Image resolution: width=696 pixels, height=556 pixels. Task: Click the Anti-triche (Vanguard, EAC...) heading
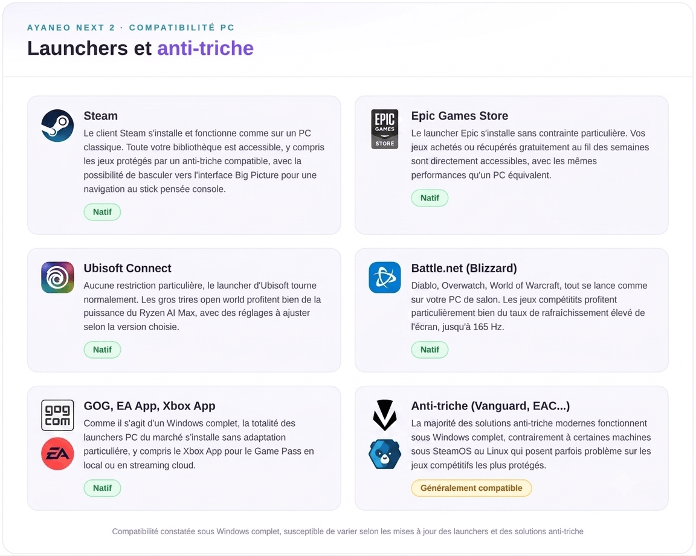(490, 406)
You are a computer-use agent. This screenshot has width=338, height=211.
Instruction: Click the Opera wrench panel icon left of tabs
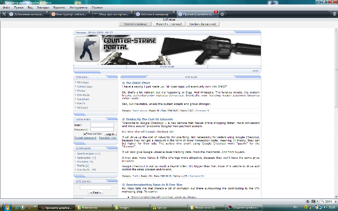[4, 14]
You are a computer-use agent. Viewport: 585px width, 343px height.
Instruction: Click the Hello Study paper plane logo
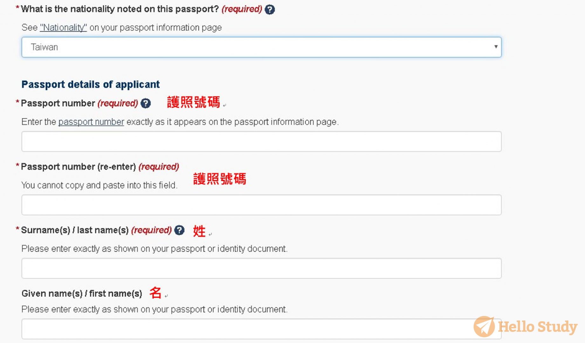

◆ **What you should do**:
For this exercise, copy every line of the data that holds "computer".

◆ **Completed exercise**:
You are a computer-use agent. This screenshot has width=338, height=211.
You are a computer-use agent. Viewport: 585px width, 343px height.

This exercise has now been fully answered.